IL-2 was administered as a single intraperitoneal or intravenous bolus dose to CDI mice 18 h before challenge with a lethal dose of a clinical isolate of Escherichia coli type O2 (minimal 100% lethal dose, 6 X 10(7) CFU per mouse). At
IL-2 dosages of 7 X 10(6) U/kg, 90% of treated CDI mice survived as compared to 0% for the
excipient buffer control animals (P less than 0.001). This protective effect was also demonstrable in immune-deficient beige mice. The
IL-2 effect was dose dependent; protection was consistently observed in mice pretreated with
IL-2 at doses ranging from 1.8 X 10(6) to 7 X 10(6) U/kg. However, at 3.5 X 10(5) U/kg the protective effect was more variable.
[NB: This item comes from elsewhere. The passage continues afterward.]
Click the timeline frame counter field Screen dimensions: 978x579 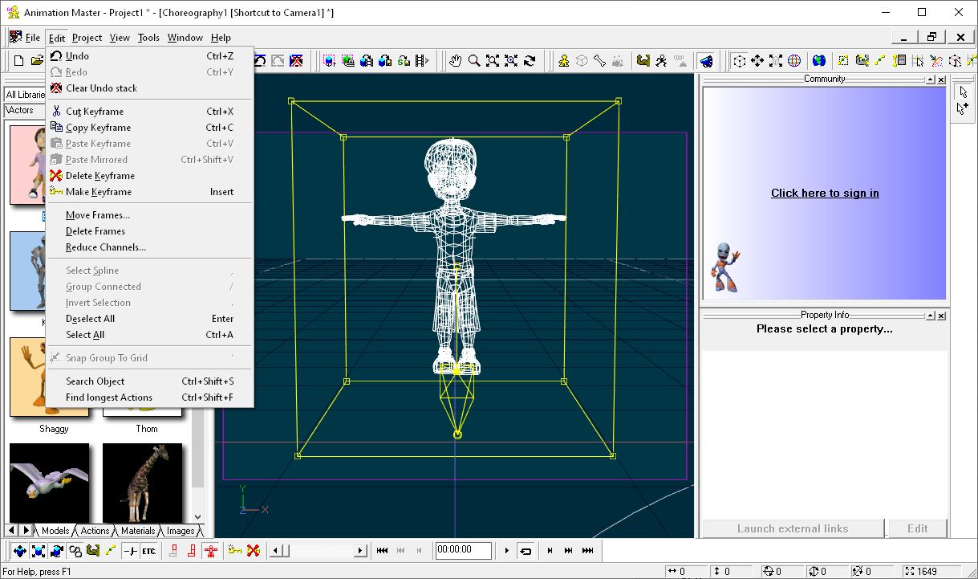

The route of administration of
IL-2 was shown to play an important role; when
IL-2 and challenge bacteria were given by the same route (either intravenously or intraperitoneally), protection was readily observable, but when
IL-2 and challenge bacteria were given by different routes, little or no protective effect was observed. The protective effect was fully inducible as early as 1 h after
IL-2 administration and was effective against various strains of gram-negative bacteria, indicating that the probable mode of action represents control of the establishment of
infection by increased activity of the nonspecific host defense mechanisms. The
IL-2 effect was abrogated by the administration of
carrageenan, suggesting a possible role of macrophages. These data demonstrate that
IL-2 may be a potentially useful adjunct for the prophylaxis of
bacterial infections in both clinical and veterinary medicine.